Track By Track: Emma Louise on Supercry
Emma Louise is perhaps best known for her hit "Jungle" that was later remixed by German producer Wankelmut ("My Head Is A Jungle"). The bouncy, infectious house rework reached the UK charts top 5.
Behind Louise's early success lies a body of work driven by her goosebump-inducing, crystalline vocal. On her second album, Supercry, the Cairns-born 24-year-old pairs her voice with intimate, downbeat pop that muses on love, travel, and loneliness.

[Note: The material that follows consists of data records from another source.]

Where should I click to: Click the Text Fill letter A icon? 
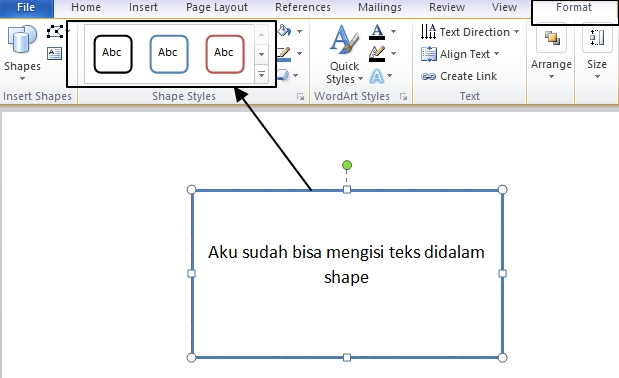point(377,32)
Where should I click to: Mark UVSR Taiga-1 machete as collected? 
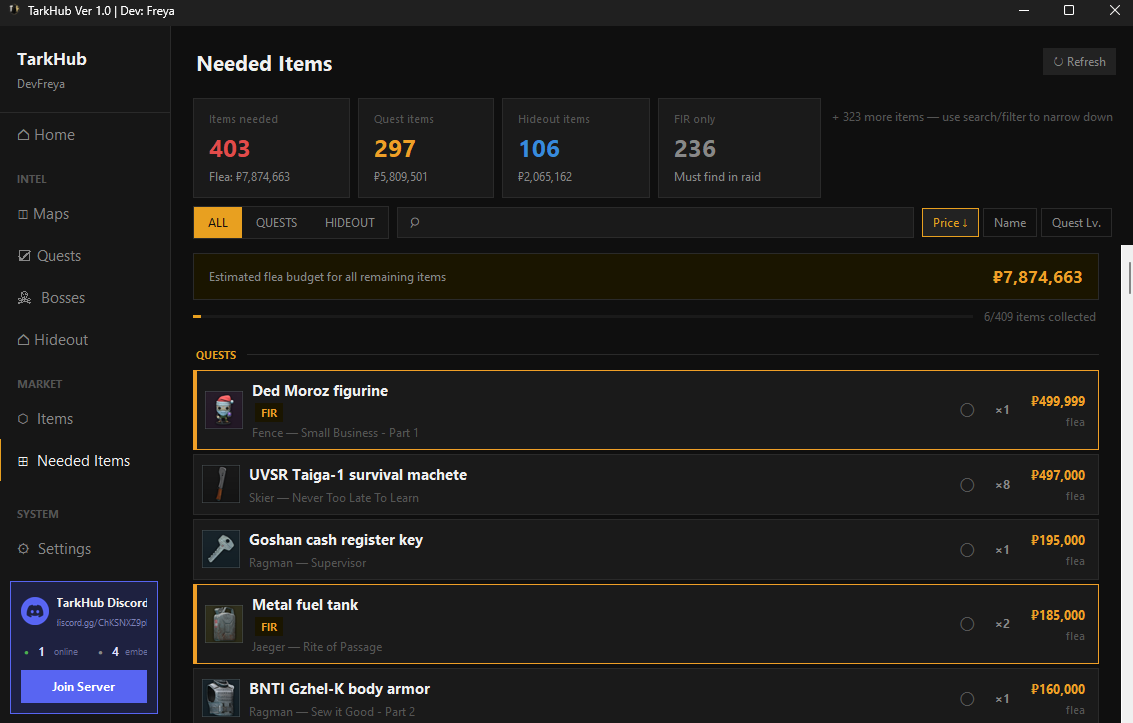(x=967, y=485)
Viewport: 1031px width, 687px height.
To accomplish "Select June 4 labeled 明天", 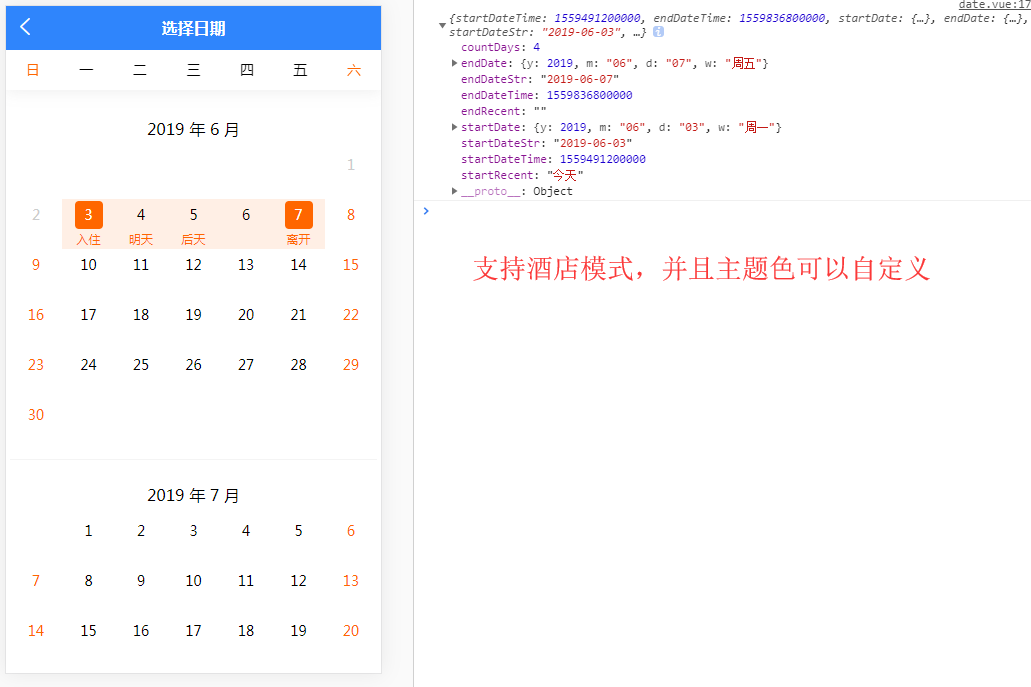I will point(141,214).
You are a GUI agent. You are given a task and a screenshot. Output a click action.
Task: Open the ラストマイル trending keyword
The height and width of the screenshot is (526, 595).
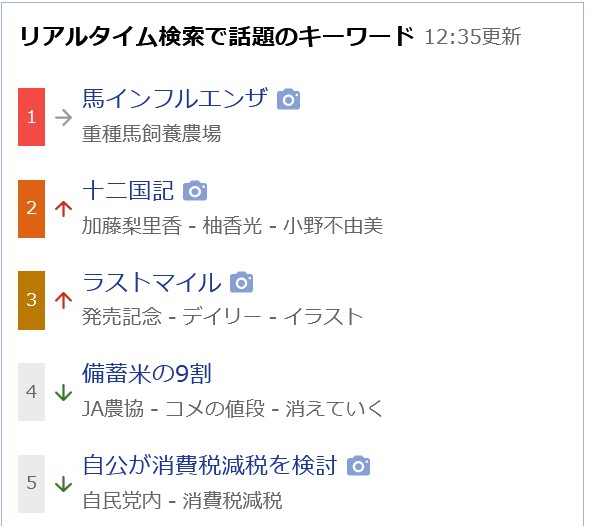pos(152,282)

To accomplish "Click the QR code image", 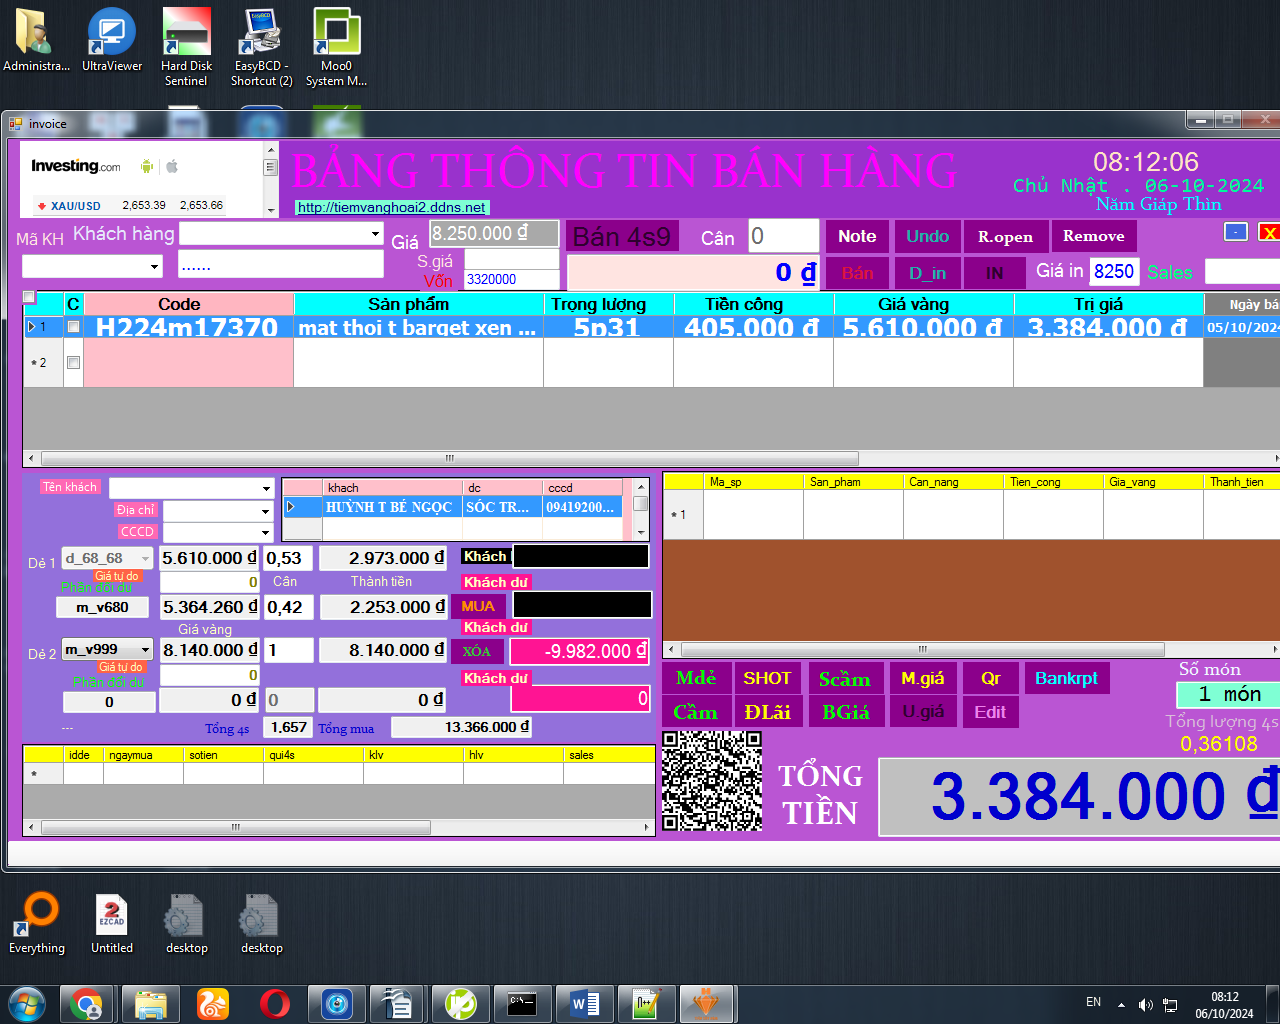I will click(x=712, y=781).
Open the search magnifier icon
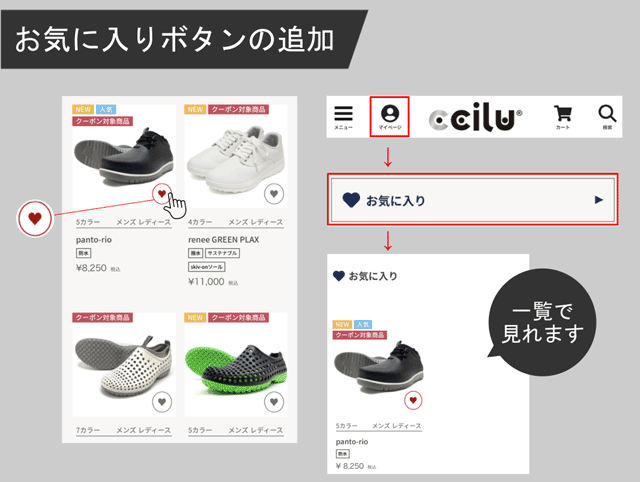 click(x=607, y=117)
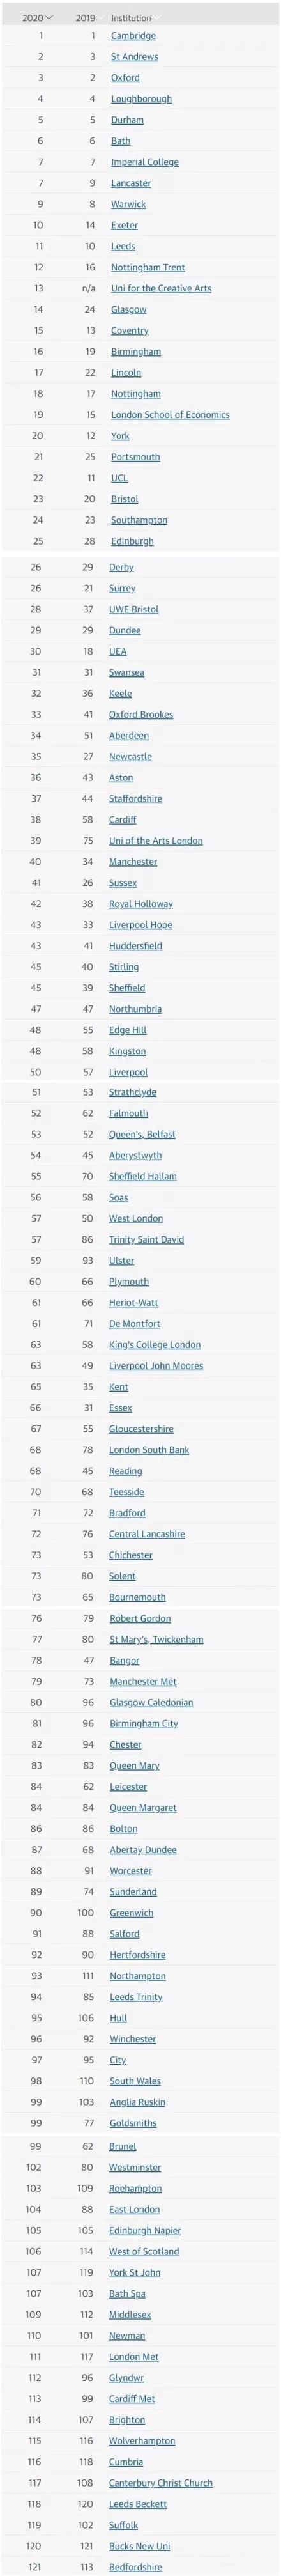Image resolution: width=281 pixels, height=2576 pixels.
Task: Open Glasgow Caledonian link
Action: click(x=151, y=1702)
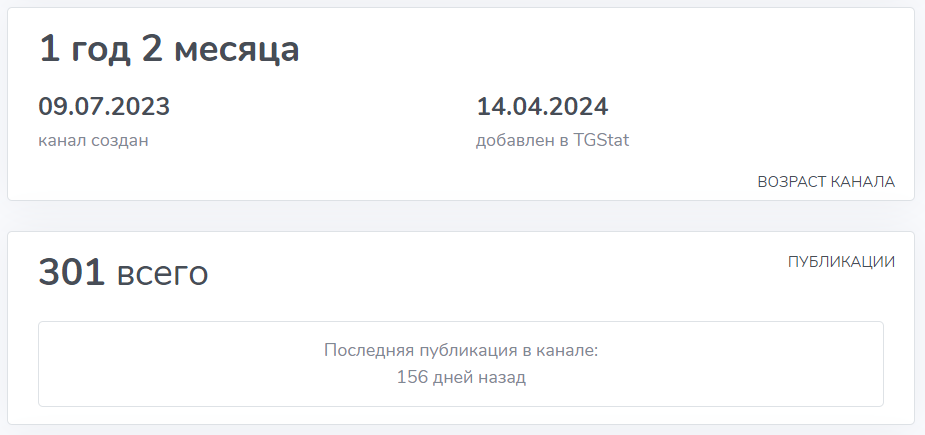Click the word "назад" in the info box
This screenshot has width=925, height=435.
502,377
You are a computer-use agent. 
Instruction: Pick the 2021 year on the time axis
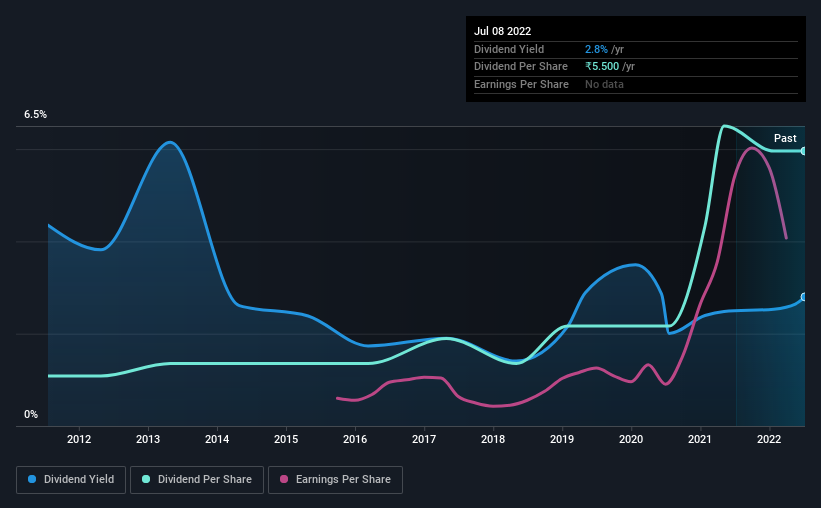coord(700,439)
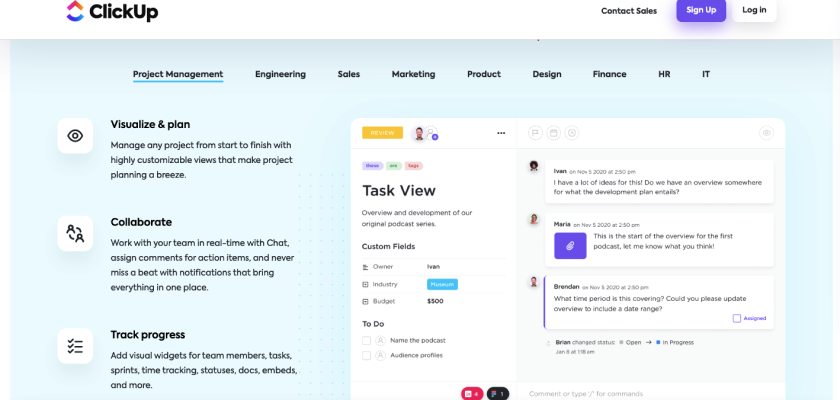This screenshot has height=400, width=840.
Task: Click the flag priority icon in task header
Action: pos(535,132)
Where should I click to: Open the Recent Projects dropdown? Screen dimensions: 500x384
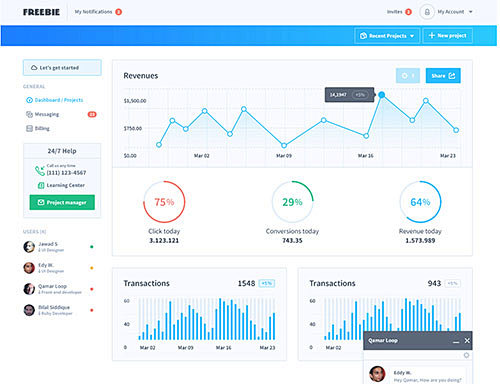coord(388,36)
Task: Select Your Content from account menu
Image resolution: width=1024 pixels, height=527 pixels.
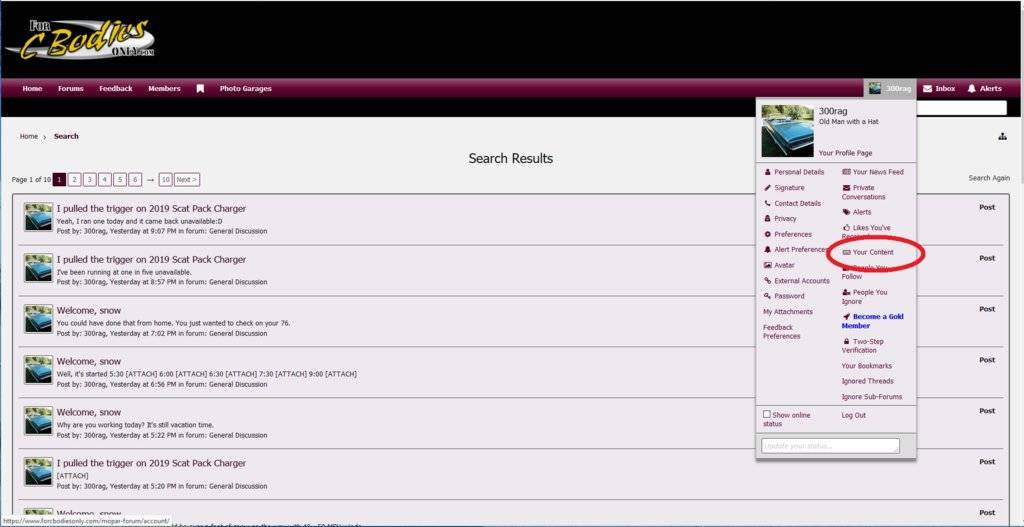Action: (872, 252)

Louise talks us exclusively through the tracks on Supercry below. Be sure to stream the album alongside her exclusive explanations.
All I Ask Is Time
This song paints a picture of a space that was once filled densely of love and passion but is now vacant and still. There are memories hanging everywhere, heavy about the room. Then there’s this ghost of a thought that says maybe all we needed was time. And that’s a heavy thought.
Talk Baby Talk
"Talk Baby Talk" is a song about a lack of communication in a relationship. Lots of things left unsaid calls for lots of room in the mind to make stories. There is a lot of tension and frustration in the song. I couldn’t express my feelings and thoughts to someone so I ended up bottling it up and it came out as this song.
Underflow
I wrote "Underflow" about a feeling of knowing that a change is about to come. This feeling was bubbling up inside me. I knew that with the change would be both good and bad things. It’s about moving forward and accepting change. Whether it be the end of a relationship or the start of another exciting journey.
Everything Will Be Fine
I wrote "Everything Will Be" fine in Japan. I was quite lost at the time and I was staying in a cabin at the top of a mountain in Matsumoto in the middle of winter. I got snowed in a few times and the snow was amazingly deep everywhere. I was the only one on the mountain. It was a crazy adventure but at the time I was really going through a lot of emotions. I have a lot of funny stories from this trip. I was writing a lot of heavy songs and I thought I’d write a song that promised everything was going to be fine. It made me feel a lot better.
Colours
I starting dulling myself down for someone and went through a phase of only buying beige clothes. Once I realised how fucked that was I promised I’d never dull myself for anyone ever again. I wrote "Colours" as a promise to myself that I’d never drain myself of my colour. No one should ever chisel down parts of their personality or appearance to fit someone else’s mould. You’ll just end up being a lesser version of the You that you could be. And that’s boring.
Shut The Door
I wrote this song the morning after I knew I’d just spent the last night with the man I loved. It’s about accepting letting go but also expresses the fear of letting go. There’s a lot of passion flying around everywhere in the end of a relationship – in some ways it feels good. Like break up sex. Ultimately this song is about break up sex and the push and pull of letting go of one another’s body.
Nowhere
I really don’t like to sit still for too long. This song is about a time when I was more restless than usual. I somehow ended up on the back of a motorbike with a guy who is now my great friend. We left in the morning after meeting at a cafe and we went riding all around northern New South Wales for a few days. Also after I wrote this song I was kind of taken away from stillness by a few relationships. I did lots of travelling and it felt great to not be at home thinking too much. It was exciting. Though I sometimes wonder if running away all the time means I won’t be able to hold down a relationship for too long. Which is a worry.
Grace
"Grace" is my best friend. We met in the first year of high school and have been soul mates ever since. After high school we both fell in love with boys and lived far away from each other. By chance, we both broke up with our boyfriends and she moved onto the same street as me. It was magic and I was convinced she was angel. She helped me though some very rough times. If it weren’t for Grace I’m not sure how I would have coped. We drank lots of wine and went to Europe and laughed and cried and mended our broken hearts together.
Ship
I had a really big whopper of a breakup. It was the realest love I think anyone could feel. Times were really hectic when we were breaking up and I would go to The Old Museum in Brisbane and play this old piano in the basement there. My boyfriend had a studio in The Old Museum too and one day I found out he was seeing someone else. I went into the basement with a bag full of microphones and I mic’d up the piano down there. I was crying while I was writing and recording this song. The piano on the recording is the original piano from that day. Finding out that the person I loved has been with someone else is one of the worst feelings I have ever experienced.
West End Kids
I hadn’t left my house in about two weeks or so and a friend of mine took me to a show in my old neighbourhood, West End (in Brisbane). I had avoided it for about a year because that’s where I lived with my ex-boyfriend. After the show I walked around West End for hours and was hit in the face by all these old feelings, good and bad. I speeded home and wrote this song and it felt good.
Illuminate
"Illuminate" is about coming out of a dark time and being determined to turn yourself around for good. It’s about the return of colour and a celebration of the newness in the times ahead. It’s about breaking out of a shell and being like “wassup world I’m back motherfuckers!"